CA E Dist. Court: “Plaintiff may therefore proceed on her claims for negligence” MONDAY v. SAXON MORTGAGE


HENRIETTA J. MONDAY, an Individual, Plaintiff,
v.
SAXON MORTGAGE SERVICES, INC
, a Texas Corporation; OCWEN LOAN SERVICING, LLC, a Delaware Limited Liability Company; U.S. BANK, N.A., AS TRUSTEE FOR THE REGISTERED HOLDERS OF ABFC 2007-WMC1 TRUST ASSET BACKED FUNDING CORPORATION ASSET BACKED CERTIFICATED, SERIES 2007-WMC1, an Ohio Business Entity; T.D. SERVICE COMPANY, a California Corporation; and DOES 1 through 10, Inclusive, Defendants.

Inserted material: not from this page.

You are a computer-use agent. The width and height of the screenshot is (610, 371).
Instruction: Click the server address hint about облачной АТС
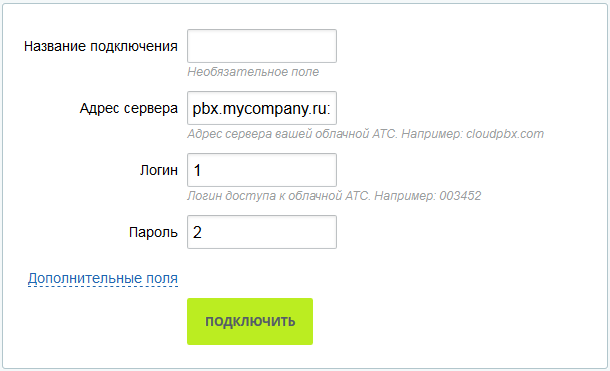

No. CIV. 2:10-989 WBS KJM.

November 29, 2010.

MEMORANDUM AND ORDER RE: MOTIONS TO DISMISS AND TO STRIKE

WILLIAM B. SHUBB, District Judge.

Excerpt:

Plaintiff may therefore proceed under the First Amended Complaint on her claims for negligence against Saxon; cancellation of instrument against Ocwen, U.S. Bank, and TDS; setting aside the trustee’s sale against all defendants; and violations of the UCL against Saxon and U.S. Bank. If plaintiff wishes to amend the complaint to cure the defects explained above, she may do so within twenty days from the date of this Order. Otherwise, the case will proceed under the First Amended Complaint.

Continue below…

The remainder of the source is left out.